Global Water Security Center

Providing decision makers with the most reliable, ground-breaking research, applied scientific techniques, and best practices so that the hydrologic cycle and its potential impacts can be put in a context for appropriate action and response by the United States

Crafting the Future of Environmental Security

This opinion article was written by GWSC Human-Environmental Analyst, Penny Beames.

On October 8-9, 2025, in Montreal, Canada, I had the pleasure of representing The University of Alabama’s Global Water Security Center at the Montreal Climate Security Summit. Organized by NATO’s Climate Change and Security Centre of Excellence and the Conference of Defense Associations Institute, the three-day event brought together experts from around the world to discuss cutting edge topics around environmental systems change and how that affects national and international security.

Keynote speeches and working groups explored technical, scientific, and operational approaches to adapting armed forces to operate successfully in a changing environment.

One theme that emerged time and again was the need for resilience as a planning strategy rather than a reactive one. Panelists and workshops on strategic foresight covered horizon scanning, wargaming, and scenario building exercises to identify risks that might extend beyond historical experience and into new realms created by shifting environmental baselines.

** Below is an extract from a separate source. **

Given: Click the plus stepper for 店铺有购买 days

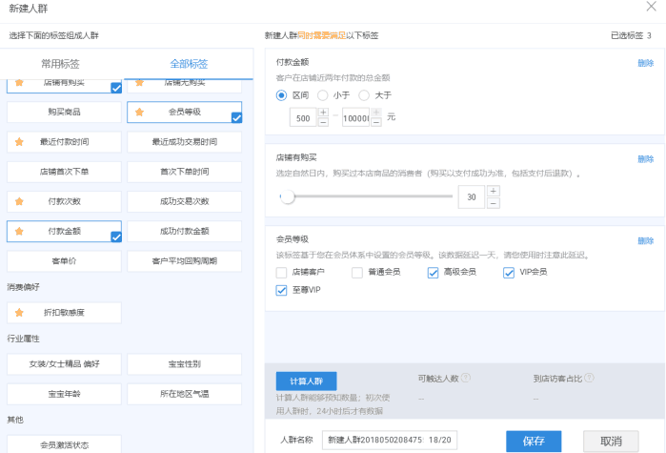Looking at the screenshot, I should click(x=493, y=191).
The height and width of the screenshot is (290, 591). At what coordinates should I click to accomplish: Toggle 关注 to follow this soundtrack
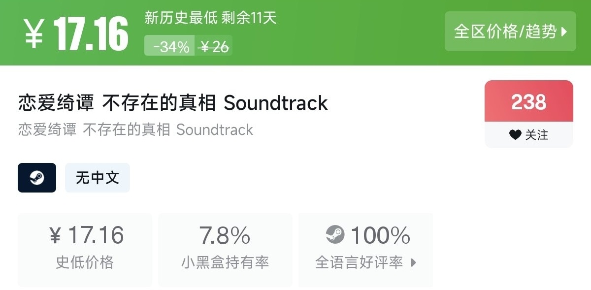pos(529,135)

I presented on a panel that focused on tools used to map these shifting baselines and locate places that are already experiencing compounding risks. My presentation focused on GWSC’s Pathways to Instability Framework, which brings together insights from science, academia, and the military to understand and project how water and other environmental disturbances might lead to conflict.

Though not a tool in the traditional sense, the framework helps users think through problems in new ways that connect our physical understanding of weather with our social understanding of how people react.

As panelists, we had an energizing discussion around the value of bringing together different tools because no single approach can deliver a complete picture of any situation. Our consensus was that collaboration is key when tackling vast problems like water and conflict or the impacts of environmental insecurity.